The President is on vacation in Maine, mind you, though most say that could hardly diminish the amount or intensity of public attention and emphasis he’s been giving to the climate issue. The Congress is missing-in-action altogether, having all but deep-sixed the vexing issue when Senate Democrats couldn’t muster the 60 votes they would need to break a GOP filibuster. Washington’s K Street Corridor, AKA Gucci Gulch, is all but in hibernation with en masse exits to points east, south, west, north and all the above.

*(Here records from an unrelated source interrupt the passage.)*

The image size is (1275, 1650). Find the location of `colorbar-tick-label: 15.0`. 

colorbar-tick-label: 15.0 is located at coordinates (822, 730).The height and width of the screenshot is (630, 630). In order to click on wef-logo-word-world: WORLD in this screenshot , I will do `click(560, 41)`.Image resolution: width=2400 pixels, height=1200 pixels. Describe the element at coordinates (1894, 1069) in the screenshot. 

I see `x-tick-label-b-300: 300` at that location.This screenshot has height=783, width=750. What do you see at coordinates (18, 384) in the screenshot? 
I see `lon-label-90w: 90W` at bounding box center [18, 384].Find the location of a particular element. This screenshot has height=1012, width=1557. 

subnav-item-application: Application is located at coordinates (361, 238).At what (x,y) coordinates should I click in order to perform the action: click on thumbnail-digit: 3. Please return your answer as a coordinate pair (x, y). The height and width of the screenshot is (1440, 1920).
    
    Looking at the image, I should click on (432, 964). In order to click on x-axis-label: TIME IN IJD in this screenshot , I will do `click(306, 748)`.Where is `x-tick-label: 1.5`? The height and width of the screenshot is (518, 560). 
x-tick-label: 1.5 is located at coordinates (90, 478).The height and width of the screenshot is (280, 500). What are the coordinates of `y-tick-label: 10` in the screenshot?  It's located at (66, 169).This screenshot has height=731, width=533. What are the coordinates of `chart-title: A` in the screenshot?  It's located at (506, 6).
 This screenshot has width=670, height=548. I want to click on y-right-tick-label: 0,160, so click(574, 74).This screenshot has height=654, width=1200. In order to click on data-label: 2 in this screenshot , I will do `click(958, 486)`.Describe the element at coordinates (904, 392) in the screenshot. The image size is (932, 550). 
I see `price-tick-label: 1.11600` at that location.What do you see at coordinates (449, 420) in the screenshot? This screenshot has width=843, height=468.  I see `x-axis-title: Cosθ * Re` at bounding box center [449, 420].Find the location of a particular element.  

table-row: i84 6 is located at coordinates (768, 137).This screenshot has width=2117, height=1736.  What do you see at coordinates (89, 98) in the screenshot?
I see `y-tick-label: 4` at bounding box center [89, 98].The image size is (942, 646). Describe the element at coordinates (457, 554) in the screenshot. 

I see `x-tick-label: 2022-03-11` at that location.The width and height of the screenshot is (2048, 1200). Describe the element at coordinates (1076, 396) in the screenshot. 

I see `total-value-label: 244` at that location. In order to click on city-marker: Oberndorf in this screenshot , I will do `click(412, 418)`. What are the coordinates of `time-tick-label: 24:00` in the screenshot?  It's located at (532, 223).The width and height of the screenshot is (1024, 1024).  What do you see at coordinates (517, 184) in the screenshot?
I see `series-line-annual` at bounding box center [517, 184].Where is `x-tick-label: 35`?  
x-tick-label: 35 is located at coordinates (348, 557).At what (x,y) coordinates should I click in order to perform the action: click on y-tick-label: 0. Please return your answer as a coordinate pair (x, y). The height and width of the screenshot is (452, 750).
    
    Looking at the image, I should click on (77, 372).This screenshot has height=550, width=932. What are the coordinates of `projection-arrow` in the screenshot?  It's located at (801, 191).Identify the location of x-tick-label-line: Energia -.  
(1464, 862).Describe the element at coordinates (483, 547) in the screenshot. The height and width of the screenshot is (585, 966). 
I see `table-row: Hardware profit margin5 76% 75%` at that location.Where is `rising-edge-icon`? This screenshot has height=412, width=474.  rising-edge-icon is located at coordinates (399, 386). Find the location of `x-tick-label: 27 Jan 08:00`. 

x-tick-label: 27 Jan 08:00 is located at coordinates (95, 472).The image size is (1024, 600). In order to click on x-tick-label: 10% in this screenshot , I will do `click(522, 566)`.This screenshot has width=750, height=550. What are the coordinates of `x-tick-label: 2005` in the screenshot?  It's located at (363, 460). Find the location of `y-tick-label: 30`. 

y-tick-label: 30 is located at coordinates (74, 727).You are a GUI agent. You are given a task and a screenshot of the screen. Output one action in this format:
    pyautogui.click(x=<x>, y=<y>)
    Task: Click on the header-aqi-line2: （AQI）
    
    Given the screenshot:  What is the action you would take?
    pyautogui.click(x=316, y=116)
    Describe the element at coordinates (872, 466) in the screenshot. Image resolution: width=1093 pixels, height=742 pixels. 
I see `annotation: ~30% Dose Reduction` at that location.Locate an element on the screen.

But back to those two events expected before the clock strikes September:

  • An Albemarle County, Virginia, court is expected to hand down its decision on the state attorney general’s efforts to force the University of Virginia to out an untold, but large, number of e-mails and other communications involving climatologist Michael Mann’s research while he was at U.Va. earlier this decade. See earlier Forum coverage here and here. The case has attracted national attention and concern, particularly among academics citing academic freedom issues, for its potential to “chill” climate research. A decision is likely by the end of this month, but it remains unclear whether that initial court determination will be the final word on A.G. Ken Cuccinelli’s campaign on the matter.
  • On a substantially larger playing field, at least physically and geographically but also in terms of overall impact on climate science and policy, the InterAcademy Council investigation into the conduct of the Intergovernmental Panel on Climate Change is to be released August 30.

    The report, “Climate Change Assessments: Review of the Processes and Procedures of the IPCC,” is to be publicly released at a press conference in the U.N.’s Dag Hammarskjold Library Auditorium beginning at 10 a.m. EDT. The event will be webcast live and archived for later viewing at The report then is to be available online at

    According to a press advisory statement, the following InterAcademy Council participants are to take part in the release of the report, considered by many to be the single most important of a series of independent investigations resulting from recent controversies involving the unauthorized release last fall of e-mails from the University of East Anglia and findings of several factual errors in IPCC reports:

    * Robbert Dijkgraaf, IAC co-chair and president, Royal Netherlands Academy of Arts and Sciences;

    * Harold Shapiro, chair of IAC Committee to Review IPCC and economist/former president, Princeton University;

    * Roseanne Diab, vice chair of IAC Committee to Review IPCC and executive officer, Academy of Science of South Africa; and

    * Peter Williams, member of IAC Committee to Review IPCC and treasurer/vice president of The Royal Society, London, U.K.

    A number of reviews and investigations conducted so far into the alleged wrongdoings have substantially exonerated the scientists involved and also, to the extent they also looked into it, the underlying science. Several of those reviews, however, did find fault in involved scientists’ appearance of having been less than fully open and cooperative with disclosures involving their research. And most agree the whole experience argues for more transparency and openness in how climate science is conducted.

    Nonetheless, the reviews by and large have been supportive of the scientists and their work overall. The InterAcademy Council report, regardless of which way its findings lean, is expected by many to be the most important and most definitive, and its findings will be closely watched and reviewed by all “sides” of the climate change issue.

    Few, however, expect the report’s findings will bring an end to the divisiveness and partisanship that increasingly have characterized the climate change issue in recent years.